Goal of the exercise
Rewrite everything from the line that contains "Identify the location" down to the end of the data, replacing "pixels" with "px" and changing nothing else. Leave the pictures out of your answer.

Data to process
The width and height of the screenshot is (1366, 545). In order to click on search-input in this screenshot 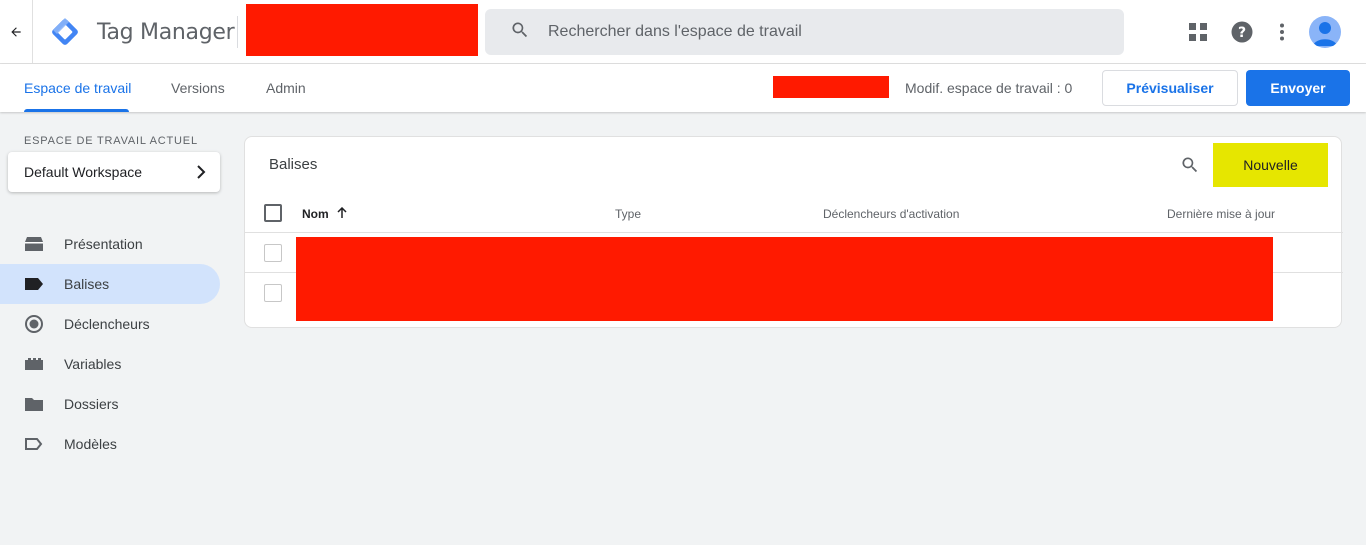, I will do `click(828, 32)`.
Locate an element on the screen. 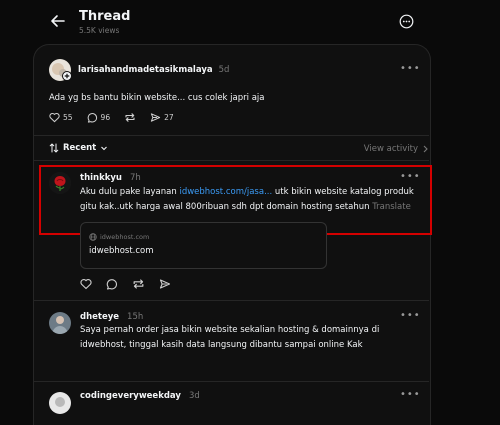  reply-actions is located at coordinates (126, 284).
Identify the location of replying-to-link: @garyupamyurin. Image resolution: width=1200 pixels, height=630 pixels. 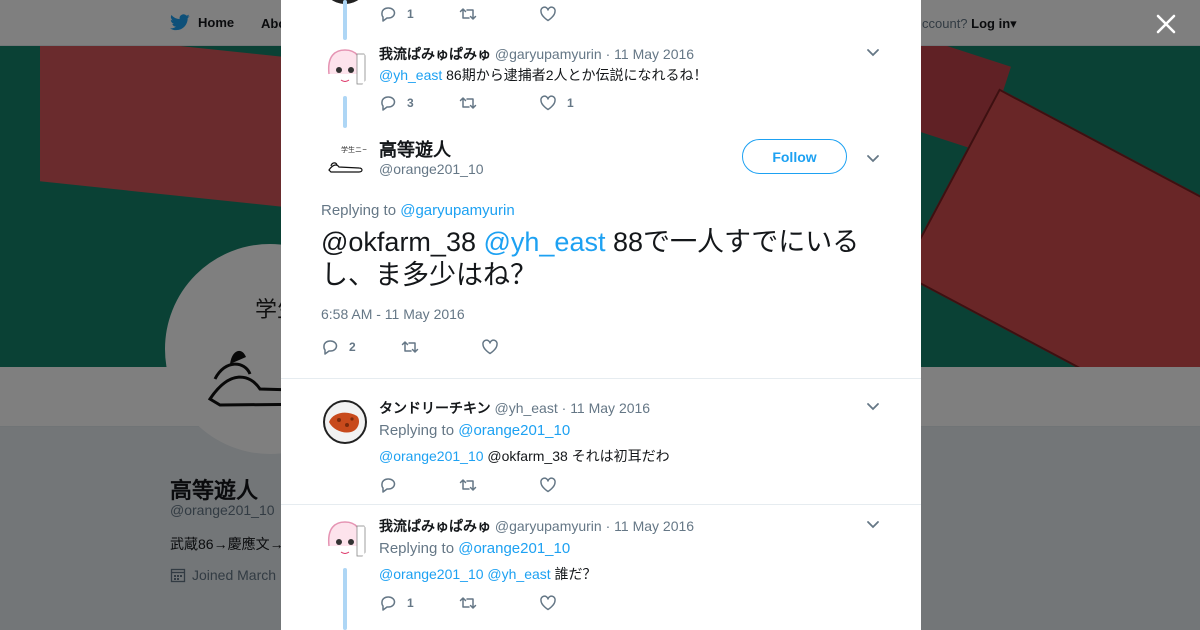
(457, 210).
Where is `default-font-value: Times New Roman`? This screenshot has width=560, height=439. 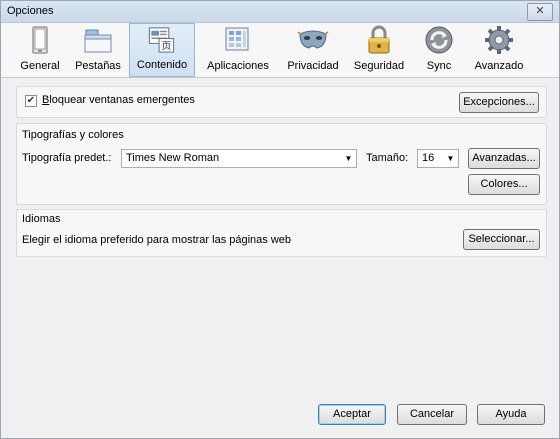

Answer section
Identify the location of replying-to-link: @garyupamyurin. Image resolution: width=1200 px, height=630 px. 
(457, 210).
Where is `default-font-value: Times New Roman`? This screenshot has width=560, height=439. 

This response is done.